We are giving you an overview of safety tips, but this should not replace taking certified safety classes or working with a professional who can teach you chainsaw safety.

For some additional resources about chainsawing or chainsaw mill safety, check out these resources.

CDC Chainsaw Safety

The Forest Society Women-Specific Chainsaw Safety

Newton Makes Chainsaw Milling 101

Tips for Making Chainsaw Milling Easier

Work smarter, not harder.

There are a number of things you can do to make chainsaw milling easier. Here are a few tips!

  • Use gravity (cut slightly downhill). Gravity can be your friend. Use a slight downgrade to help making chainsaw milling easier. Trust me, you don’t want to cut uphill with your mill.
  • Use wedges. Chainsaw wedges are useful for chainsawing down a tree but they can also be very beneficial for making chainsaw milling go smoothly.
  • Get a ripping chain. Granberg’s ripping chains work a lot faster and better than a regular chainsaw chain. (You can use our code: MakingLife for 10% off your purchase with Granberg).
  • Keep chains sharp. Keeping your chains sharp will help with safety and with difficulty when running your chainsaw through a log. Granberg’s Precision Grinder can help keep those sharp and ready to go.
  • Start on softer woods. Some woods are harder to cut through than others, so as you’re learning to run your mill or chainsaw you might want to start with softer woods like pine or cedar.
  • Use the Granberg EZ rails. You can use a ladder (which we have done a number of times!), but the Granberg EZ rails make the job a lot simpler and more manageable. We would definitely recommend this product, you can learn more about it in our Granberg EZ Rail review.

The Best Chainsaw Mills

You’re now ready and prepared to start chainsaw milling, but how do you know what chainsaw mill to purchase? As you’ve probably already deciphered, we’re a big fan of Granberg’s chainsaw mills. As far as we’re concerned, they are the best! So I’m going to share with you a few of the different sizes and varieties offered by Granberg, but I really don’t have any other mills to talk about at this time.

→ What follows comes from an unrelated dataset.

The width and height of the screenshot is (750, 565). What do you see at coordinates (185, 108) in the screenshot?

Here’s a list of chainsaw mills that are worth your time and money!

You can use code: Makinglife to save 10% off all Granberg equipment and accessories!

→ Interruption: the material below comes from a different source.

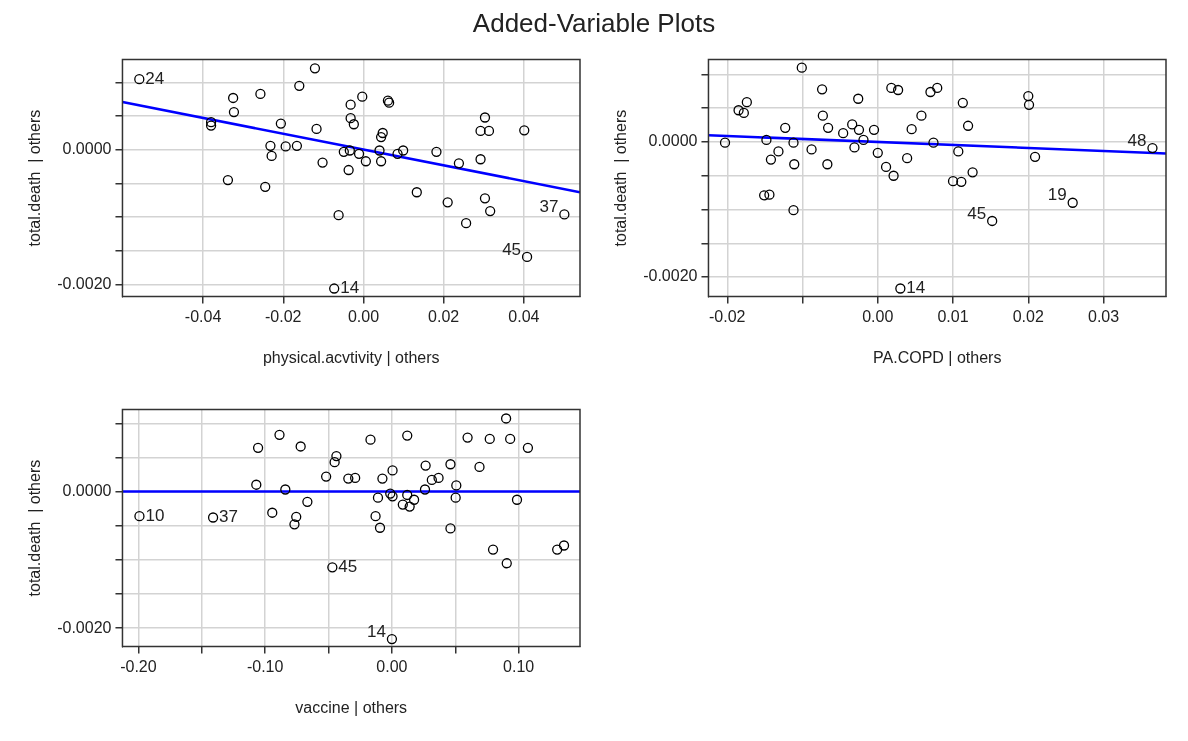  I want to click on annotation: 14, so click(350, 288).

Alaskan MKIV Chainsaw Mill

The Granberg Alaskan MKIV comes in a variety of sizes from 24″ to 84″. We have a a 36″ one and it has been sufficient for everything we’ve needed it for. You might want to purchase a bigger one if you’re cutting down bigger trees, but keep in mind you would also need a bigger chainsaw as you move up in size with the mill.

Alaskan Small Log Mill

The Alaskan Small Log Mill is a good choice if you’re working with a smaller chainsaw and smaller logs. This can be a good chainsaw mill to help introduce you to milling and allow you to work with a smaller chainsaw. I’ve seen a few videos of women using this sawmill over some of the larger and heavier setups.

Best reason to by Granberg chainsaw mill is:

  • Proven quality
  • Easy to assemble
  • Great customer service
  • Support small business
  • Made in the USA

Best Chainsaw for Milling

Typically when it comes to chainsaw milling the recommendation is to get the biggest chainsaw you can afford. I wouldn’t give the same advice for buying a chainsaw for regular chainsaw work, as you might want a smaller chainsaw that is easier to carry around and use. But running a larger chainsaw on the chainsaw mill is not as cumbersome.

We’re not usually a brand-name family (unless we’re talking about toilet paper) but when it comes to chainsaws, we would buy a Stihl or a Husqvarna.

It’s a great idea to get your chainsaw at a local chainsaw dealer so you can have your saw serviced there and they can deal with any warranty issues that might arise.

Chainsaw Milling for Women Final Thoughts

Chainsaws and chainsaw mills can be great tools for any woman who is interested in learning how. With proper training, the right protective equipment, and some quality tools, you’ll be milling your own lumber in no time.